The lines below, from the one holding "This screenshot has width=1024, height=466." through the final line, are to be copied exactly, with no other lines and no pictures.

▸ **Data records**
BEGIN

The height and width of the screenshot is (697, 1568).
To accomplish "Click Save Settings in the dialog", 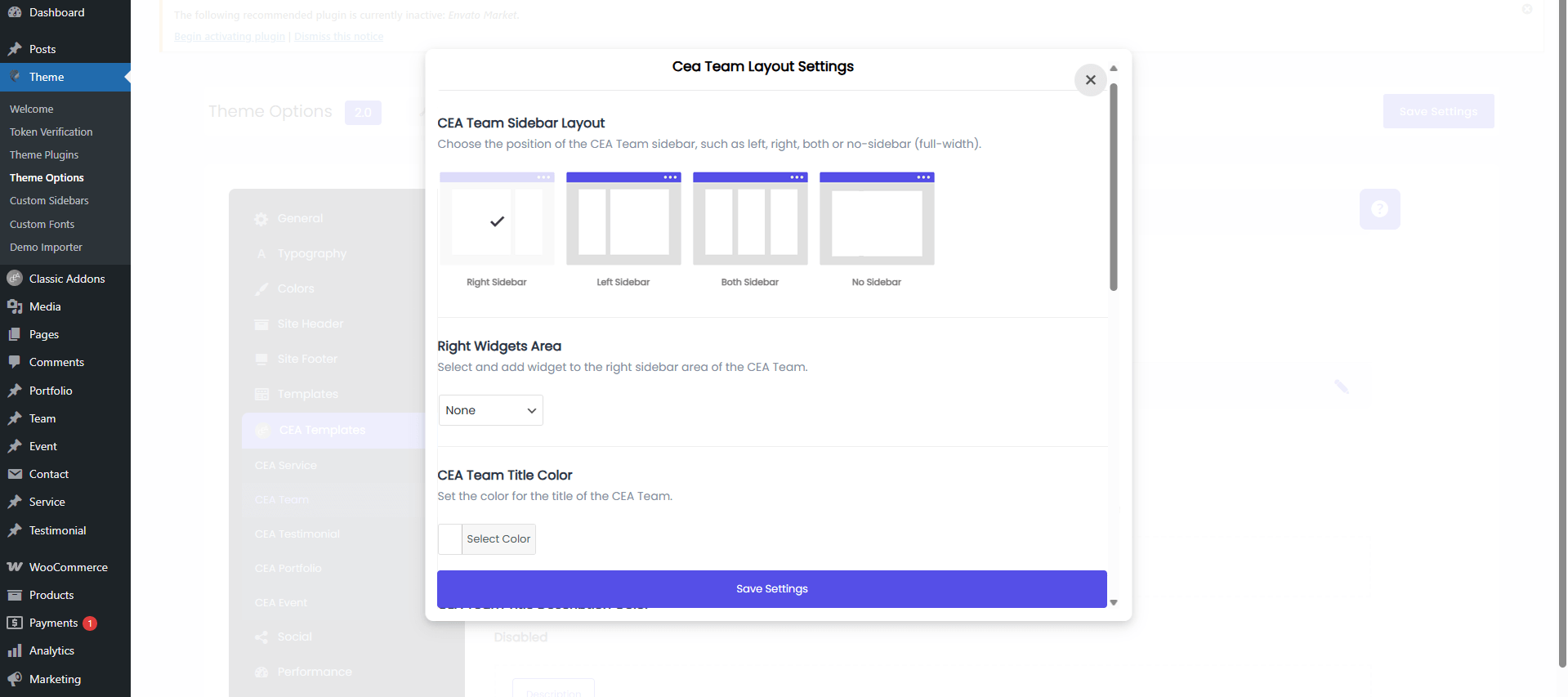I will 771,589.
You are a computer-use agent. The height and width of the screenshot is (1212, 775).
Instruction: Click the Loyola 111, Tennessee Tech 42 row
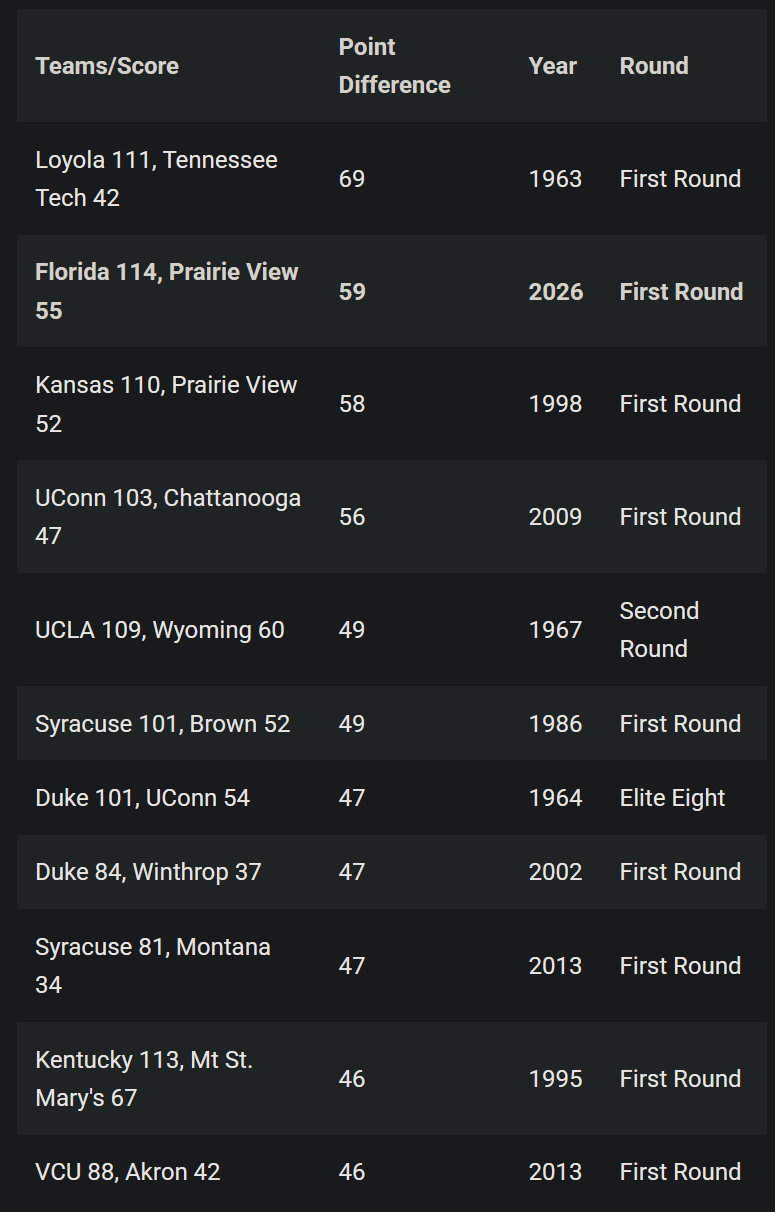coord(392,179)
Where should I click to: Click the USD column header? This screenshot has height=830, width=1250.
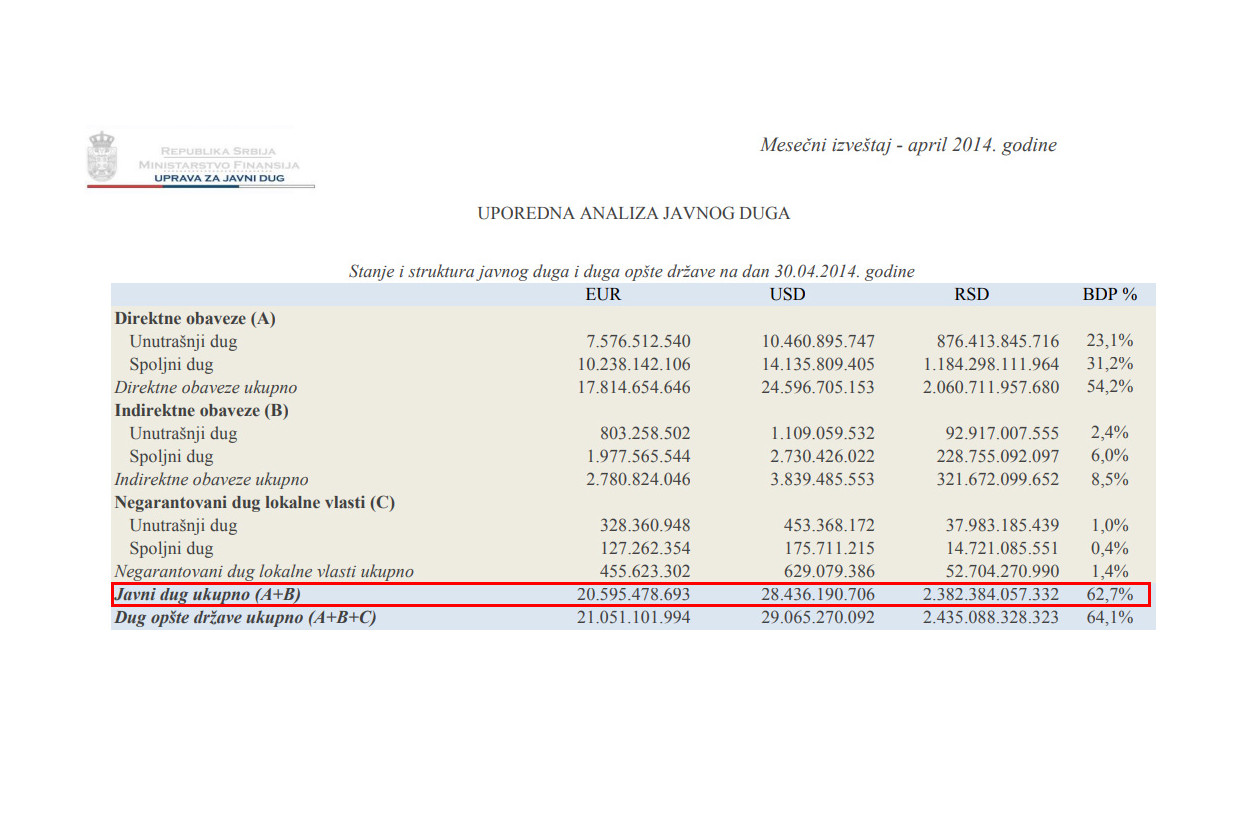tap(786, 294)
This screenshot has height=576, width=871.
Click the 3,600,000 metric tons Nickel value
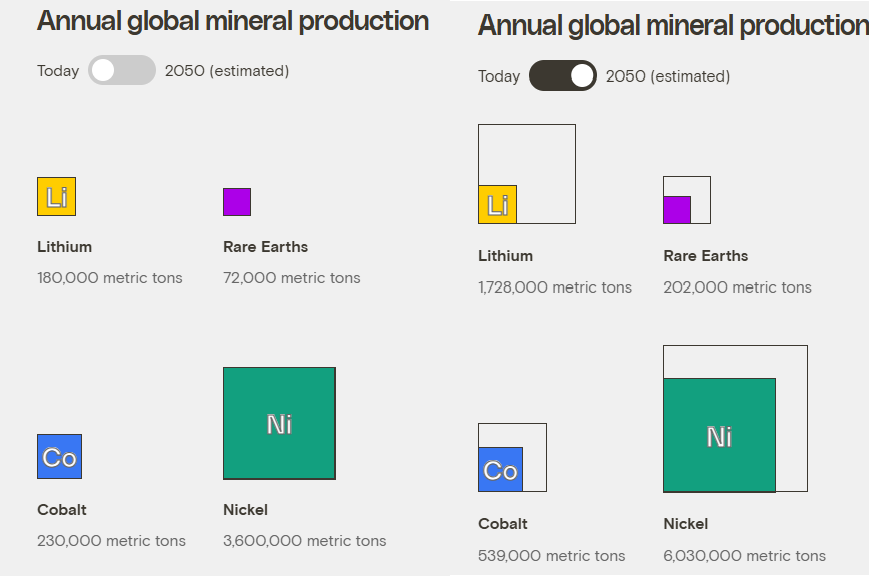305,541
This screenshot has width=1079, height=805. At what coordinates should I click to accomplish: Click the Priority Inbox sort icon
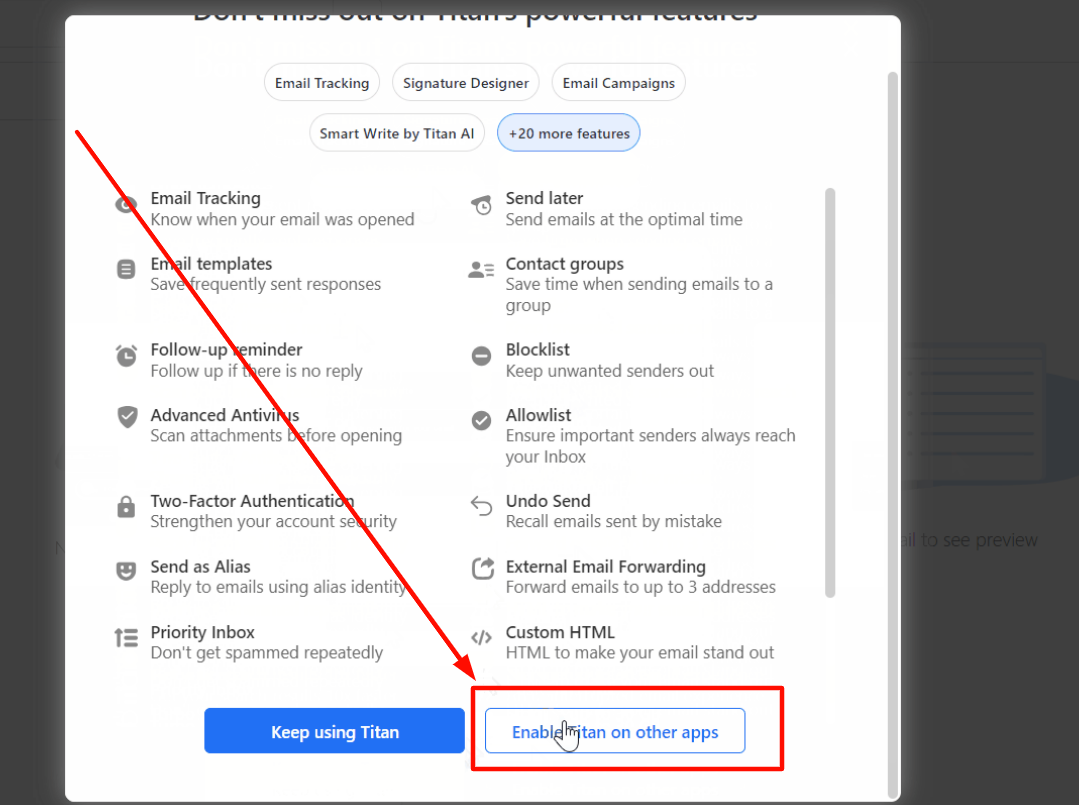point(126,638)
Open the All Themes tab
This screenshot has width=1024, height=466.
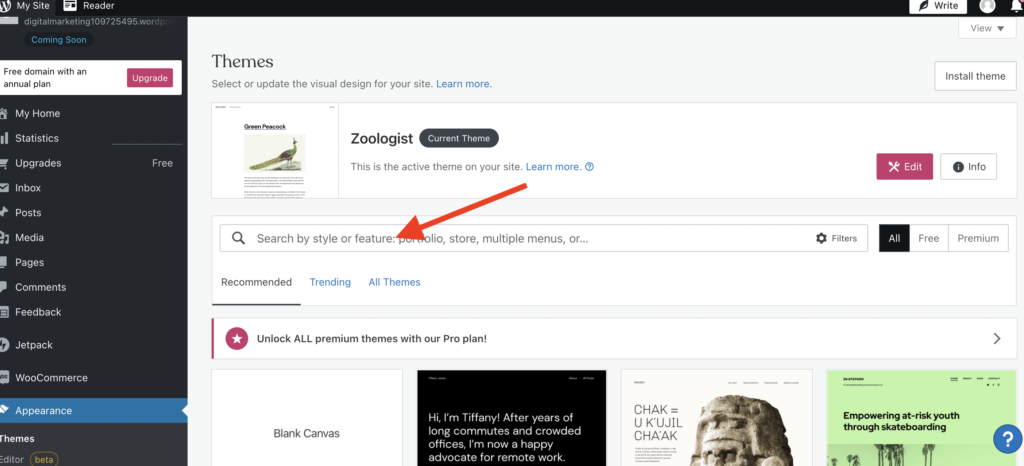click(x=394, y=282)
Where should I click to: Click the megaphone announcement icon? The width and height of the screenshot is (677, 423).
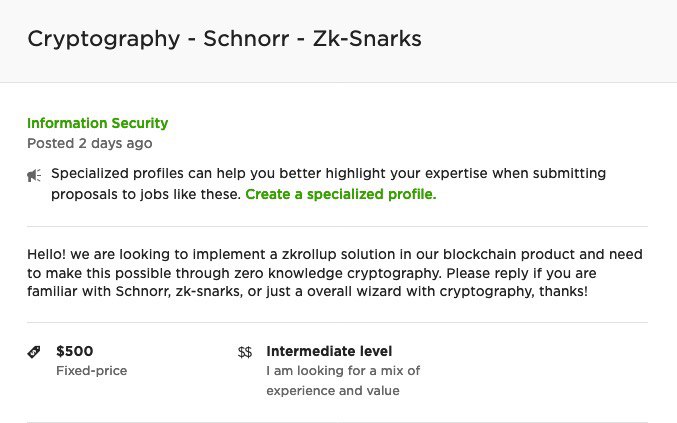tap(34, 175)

END

▸ **YOUR RESPONSE**
This screenshot has width=1024, height=466.
click(x=394, y=282)
Where should I click to: Click the megaphone announcement icon? The width and height of the screenshot is (677, 423).
tap(34, 175)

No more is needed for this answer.